## Reading passage
Priority is a function of context

-Stephen R. Covey

Several lively conversations at the Association of Moving Image Archivists conference a few weeks ago centered on the selection for preservation process. Why prioritize—can’t (or shouldn’t) we save it all? That was one viewpoint, further refined by: Why prioritize? Digitize it all—it takes more resources to prioritize than to just get it all digitized.

Context matters. Within the context of IU Bloomington’s media preservation work we see the following answers to the question of why prioritize:

Lots of stuff
Our campus owns more than 560,000 audio, video, and film objects. At that scale, we are not convinced that it takes more resources to prioritize, particularly if prioritization is completed at the collection level and digitization is done at the object level using preservation principles.

No guarantees
Economic slowdowns and recessions happen and result in cutbacks or loss of funds. We are working for stable funding but, even if successful, there may be no guarantees over the course of 15 years or more. Better to get what you really want preserved digitized now.

Some recordings are falling apart
Most media formats are actively degrading, some catastrophically. In a short period of time we will lose the opportunity to digitize some items with full fidelity or at all.

## Stated goal A
Copy everything in the passage on prioritizing media preservation from "Lots of stuff" down to "preserved digitized now.".
## Stated goal B
Repeat the rows verbatim, starting at the line that contains "The image size is (1512, 812)." and continuing down to the last row.

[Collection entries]
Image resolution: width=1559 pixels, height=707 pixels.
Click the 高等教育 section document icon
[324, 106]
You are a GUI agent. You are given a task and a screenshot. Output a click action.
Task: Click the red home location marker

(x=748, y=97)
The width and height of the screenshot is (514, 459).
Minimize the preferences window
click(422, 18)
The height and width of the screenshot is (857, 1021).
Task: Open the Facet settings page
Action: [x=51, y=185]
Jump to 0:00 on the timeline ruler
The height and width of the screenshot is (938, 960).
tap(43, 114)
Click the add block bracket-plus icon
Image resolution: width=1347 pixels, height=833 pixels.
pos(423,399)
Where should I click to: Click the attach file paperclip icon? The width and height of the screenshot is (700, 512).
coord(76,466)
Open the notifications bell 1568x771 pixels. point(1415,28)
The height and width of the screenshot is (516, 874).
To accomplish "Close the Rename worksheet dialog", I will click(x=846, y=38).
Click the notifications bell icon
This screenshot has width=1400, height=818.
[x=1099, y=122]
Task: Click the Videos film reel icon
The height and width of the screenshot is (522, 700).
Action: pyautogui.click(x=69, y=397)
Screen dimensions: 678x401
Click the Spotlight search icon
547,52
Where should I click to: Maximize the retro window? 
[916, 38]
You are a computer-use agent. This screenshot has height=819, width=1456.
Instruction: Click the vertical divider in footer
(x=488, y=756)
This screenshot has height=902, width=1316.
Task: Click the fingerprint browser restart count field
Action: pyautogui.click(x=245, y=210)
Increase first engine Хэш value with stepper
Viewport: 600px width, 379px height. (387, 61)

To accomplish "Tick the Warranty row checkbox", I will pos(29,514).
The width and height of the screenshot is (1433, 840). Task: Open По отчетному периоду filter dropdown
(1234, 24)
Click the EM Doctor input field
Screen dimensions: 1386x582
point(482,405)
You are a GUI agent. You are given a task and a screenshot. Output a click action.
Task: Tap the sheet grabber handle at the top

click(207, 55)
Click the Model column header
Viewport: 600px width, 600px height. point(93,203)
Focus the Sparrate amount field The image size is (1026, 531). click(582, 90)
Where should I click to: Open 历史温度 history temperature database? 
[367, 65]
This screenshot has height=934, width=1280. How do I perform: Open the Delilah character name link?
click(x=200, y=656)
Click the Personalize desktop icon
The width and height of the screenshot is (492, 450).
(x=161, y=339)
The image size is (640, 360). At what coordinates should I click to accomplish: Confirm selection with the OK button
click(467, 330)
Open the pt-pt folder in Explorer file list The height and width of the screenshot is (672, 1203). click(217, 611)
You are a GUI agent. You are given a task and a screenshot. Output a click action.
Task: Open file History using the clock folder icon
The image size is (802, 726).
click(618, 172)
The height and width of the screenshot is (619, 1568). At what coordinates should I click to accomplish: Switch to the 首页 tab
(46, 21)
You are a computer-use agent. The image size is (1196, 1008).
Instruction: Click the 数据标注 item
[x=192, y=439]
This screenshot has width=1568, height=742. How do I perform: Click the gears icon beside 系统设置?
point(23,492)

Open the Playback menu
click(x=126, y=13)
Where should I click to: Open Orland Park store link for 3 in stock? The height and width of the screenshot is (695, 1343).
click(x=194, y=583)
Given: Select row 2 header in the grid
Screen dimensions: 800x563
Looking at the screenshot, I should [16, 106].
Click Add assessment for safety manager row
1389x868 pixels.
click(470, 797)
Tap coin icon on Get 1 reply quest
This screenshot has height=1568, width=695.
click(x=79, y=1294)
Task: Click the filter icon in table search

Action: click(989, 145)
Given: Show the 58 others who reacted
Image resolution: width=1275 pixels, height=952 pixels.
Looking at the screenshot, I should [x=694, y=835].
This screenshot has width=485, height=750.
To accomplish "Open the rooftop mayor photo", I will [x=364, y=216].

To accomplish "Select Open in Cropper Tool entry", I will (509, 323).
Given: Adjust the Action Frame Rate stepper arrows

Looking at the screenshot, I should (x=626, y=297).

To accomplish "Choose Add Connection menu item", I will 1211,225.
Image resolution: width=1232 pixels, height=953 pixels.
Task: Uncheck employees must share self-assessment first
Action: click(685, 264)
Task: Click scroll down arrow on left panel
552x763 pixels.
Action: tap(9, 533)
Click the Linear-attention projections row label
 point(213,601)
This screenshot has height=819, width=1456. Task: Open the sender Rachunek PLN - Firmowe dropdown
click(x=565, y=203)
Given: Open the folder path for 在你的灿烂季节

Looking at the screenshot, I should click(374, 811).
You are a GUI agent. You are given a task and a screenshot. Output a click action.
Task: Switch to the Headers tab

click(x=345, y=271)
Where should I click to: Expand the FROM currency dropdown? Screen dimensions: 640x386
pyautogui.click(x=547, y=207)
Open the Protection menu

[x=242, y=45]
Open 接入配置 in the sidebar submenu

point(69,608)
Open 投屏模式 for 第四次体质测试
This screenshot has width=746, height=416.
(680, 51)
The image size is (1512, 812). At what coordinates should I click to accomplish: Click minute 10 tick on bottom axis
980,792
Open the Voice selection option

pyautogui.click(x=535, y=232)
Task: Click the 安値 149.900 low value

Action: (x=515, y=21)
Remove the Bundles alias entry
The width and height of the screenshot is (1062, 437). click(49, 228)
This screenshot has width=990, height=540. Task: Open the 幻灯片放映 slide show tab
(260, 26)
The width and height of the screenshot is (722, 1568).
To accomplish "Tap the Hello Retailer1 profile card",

## Final answer A
Lots of stuff
Our campus owns more than 560,000 audio, video, and film objects. At that scale, we are not convinced that it takes more resources to prioritize, particularly if prioritization is completed at the collection level and digitization is done at the object level using preservation principles.

No guarantees
Economic slowdowns and recessions happen and result in cutbacks or loss of funds. We are working for stable funding but, even if successful, there may be no guarantees over the course of 15 years or more. Better to get what you really want preserved digitized now.

## Final answer B
The image size is (1512, 812). At what coordinates should I click to accomplish: Click minute 10 tick on bottom axis
980,792
Open the Voice selection option

pyautogui.click(x=535, y=232)
Task: Click the 安値 149.900 low value

Action: (x=515, y=21)
Remove the Bundles alias entry
The width and height of the screenshot is (1062, 437). click(49, 228)
This screenshot has width=990, height=540. Task: Open the 幻灯片放映 slide show tab
(260, 26)
The width and height of the screenshot is (722, 1568).
To accomplish "Tap the Hello Retailer1 profile card",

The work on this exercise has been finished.